А он, оказывается, был заядлым филателистом, да еще не боялся переписываться с адресатами в Советском Союзе, что по тем, ульманисовским, временам было не так уж безопасно.
Где теперь профессор Оскар Беркольд? Где его старые косточки? А конверты с ленинградским адресом, надписанным его дрожащей рукой, оклеенные целыми сериями марок Латвии, украшают мою коллекцию. Хотя, надо сказать, обошлись они мне недешево. Владелец конвертов, настоящая филателистическая акула, учуяв мой повышенный интерес, бессовестно спустил с меня три шкуры, взяв за конверты целую гору марок и почти полностью опустошив мой запасник.
Точно таким же образом попала в мою коллекцию и местная диковинка, о которой стоит рассказать подробнее. Это конверт, вернее оболочка, в которую было заклеено письмо совсем уж далеких времен – середины восемнадцатого века. Адресовано оно Ивану Ползунову. И адрес очень своеобразный: «Вверх по Оби реке на судах». Ни индекса почтового отделения, ни даже названия города. И ведь дошло! А нынче и с индексами, и подробными названиями улиц и домов не доходят. Исчезают таинственно в пути – и все тут. В том числе и заказные.
Остановимся на этом отправлении; оно это заслуживает. На фото вы видите лицевую сторону оболочки (для удобства будем в дальнейшем именовать ее конвертом), хотя ни почтовых марок, ни конвертов в нынешнем понимании этого слова тогда еще не существовало…
«Благородному г-ну шихтмейстеру г-ну Ползунову (написано вроде бы «Позунову», но обратите внимание на крючок над буквами «о» и «з»" – там тогда было место для буквы «л» в тексте) следующему вверх по Оби реке на судах».
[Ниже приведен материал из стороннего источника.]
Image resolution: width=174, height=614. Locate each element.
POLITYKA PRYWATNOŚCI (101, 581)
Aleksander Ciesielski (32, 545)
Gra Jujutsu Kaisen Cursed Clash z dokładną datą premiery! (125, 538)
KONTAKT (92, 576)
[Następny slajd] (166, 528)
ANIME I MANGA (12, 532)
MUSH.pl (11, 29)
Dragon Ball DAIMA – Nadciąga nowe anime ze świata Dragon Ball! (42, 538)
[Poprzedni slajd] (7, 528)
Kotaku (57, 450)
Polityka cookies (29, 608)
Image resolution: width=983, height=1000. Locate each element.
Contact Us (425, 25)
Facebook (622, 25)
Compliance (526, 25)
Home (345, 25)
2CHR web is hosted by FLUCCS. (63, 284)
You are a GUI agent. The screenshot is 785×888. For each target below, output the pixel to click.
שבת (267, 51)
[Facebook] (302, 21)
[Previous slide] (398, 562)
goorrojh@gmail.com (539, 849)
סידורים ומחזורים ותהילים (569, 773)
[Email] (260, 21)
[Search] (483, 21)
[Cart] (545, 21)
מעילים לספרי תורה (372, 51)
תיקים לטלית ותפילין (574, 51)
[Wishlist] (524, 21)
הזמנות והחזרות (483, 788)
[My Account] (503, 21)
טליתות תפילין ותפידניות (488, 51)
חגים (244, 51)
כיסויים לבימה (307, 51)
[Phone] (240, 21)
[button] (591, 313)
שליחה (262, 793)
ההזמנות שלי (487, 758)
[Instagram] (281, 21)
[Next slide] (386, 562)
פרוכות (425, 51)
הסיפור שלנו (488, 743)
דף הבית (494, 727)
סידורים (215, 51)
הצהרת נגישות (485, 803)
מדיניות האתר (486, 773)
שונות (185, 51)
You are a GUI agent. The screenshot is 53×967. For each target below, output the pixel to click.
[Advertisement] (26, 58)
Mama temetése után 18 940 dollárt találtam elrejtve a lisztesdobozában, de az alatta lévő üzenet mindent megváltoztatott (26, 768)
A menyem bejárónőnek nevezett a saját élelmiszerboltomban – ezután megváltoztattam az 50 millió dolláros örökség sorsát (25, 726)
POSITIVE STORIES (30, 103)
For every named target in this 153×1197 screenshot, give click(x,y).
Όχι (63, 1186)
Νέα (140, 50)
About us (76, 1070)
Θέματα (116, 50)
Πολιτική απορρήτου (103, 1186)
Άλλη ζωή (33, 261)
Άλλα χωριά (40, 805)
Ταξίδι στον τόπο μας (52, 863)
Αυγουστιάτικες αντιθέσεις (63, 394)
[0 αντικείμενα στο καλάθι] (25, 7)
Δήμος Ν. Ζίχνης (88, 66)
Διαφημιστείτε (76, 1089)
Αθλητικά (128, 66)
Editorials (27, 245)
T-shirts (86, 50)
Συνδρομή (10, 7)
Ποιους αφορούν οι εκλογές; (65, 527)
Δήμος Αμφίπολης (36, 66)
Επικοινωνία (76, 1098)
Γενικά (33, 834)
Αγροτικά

Кто и когда писал это письмо? Каким могло быть его содержание? И почему такой неопределенный и широкоохватный адрес:
«Вверх по Оби реке на судах»? Ведь звучит почти так же, как «на деревню дедушке».
Вопросов, на которые я не знал ответов, как видите, было много. А это для коллекционера сильный раздражитель. Как же так? Лежит в кляссере интереснейший экспонат, а я почти ничего о нем не знаю. Люди спрашивают, интересуются, а мне остается лишь смущенно пожимать плечами.
Помог разобраться мой добрый друг, опытный краевед и историк писатель Петр Антонович Бородкин.
Как известно, великий алтайский изобретатель первого в мире парового двигателя Иван Иванович Ползунов родился не у нас, а в Екатеринбурге, в 1728 году, в семье солдата. Учился сначала в «словесной школе», затем, проявив недюжинные способности к точным наукам, и в «арифметической». Закончить ее, однако, не пришлось. Какой-то чин из Главной канцелярии сибирских и казанских заводов прервал учебу юноши и определил его в «механические ученики» к известному уральскому механику Никите Бахареву.
А немного позднее начальник Колывано-Вознесенских царских горных заводов, расположенных на территории нынешнего Алтайского края, затребовал от Екатеринбургского горного начальства группу специалистов разных чинов. Среди них оказался и двадцатилетний Иван Ползунов. Юношу назначили на должность с трудновыговариваемым названием – гиттеншрайбер. А иначе говоря, Ползунов стал писарем-учетчиком руд и заводских припасов.